# Ryanair - Booking for Age 16



## Daddy

When flying with Rynair is a person aged 16 considered a child or an adult for booking purposes.

Thanks


----------



## gipimann

This paragraph, from Ryanair's information on unaccompanied minors, suggests that 16 year olds are considered adults for booking purposes.

_Ryanair will carry unaccompanied minors aged 14 or 15 years ONLY upon completion and signature of a form of indemnity at check-in of EACH departure airport, by a parent or guardian. Children under the age of 14 years must always be accompanied on the same reservation by a passenger over 16 years.
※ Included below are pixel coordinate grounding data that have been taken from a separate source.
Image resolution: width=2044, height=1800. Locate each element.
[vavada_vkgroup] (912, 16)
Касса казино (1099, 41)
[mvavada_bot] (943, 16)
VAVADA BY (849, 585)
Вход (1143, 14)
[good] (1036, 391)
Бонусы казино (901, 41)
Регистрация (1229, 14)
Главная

PLEASE NOTE FOR TRAVEL FROM THE 1st OCTOBER 2009 ALL CHILDREN UNDER THE AGE OF 16 YEARS MUST TRAVEL ACCOMPANIED BY AN ADULT (OVER 16 YEARS) BOOKED ON THE SAME RESERVATION._

And from their information on the carriage of infants, it suggests that anyone 2 years or over is charged an adult fare!

_If the infant reaches the age of 2 years prior to their return journey, they must pay the applicable adult fare, taxes, fees and charges for that part of the journey. _


----------



## Daddy

Thanks for that clarification.


----------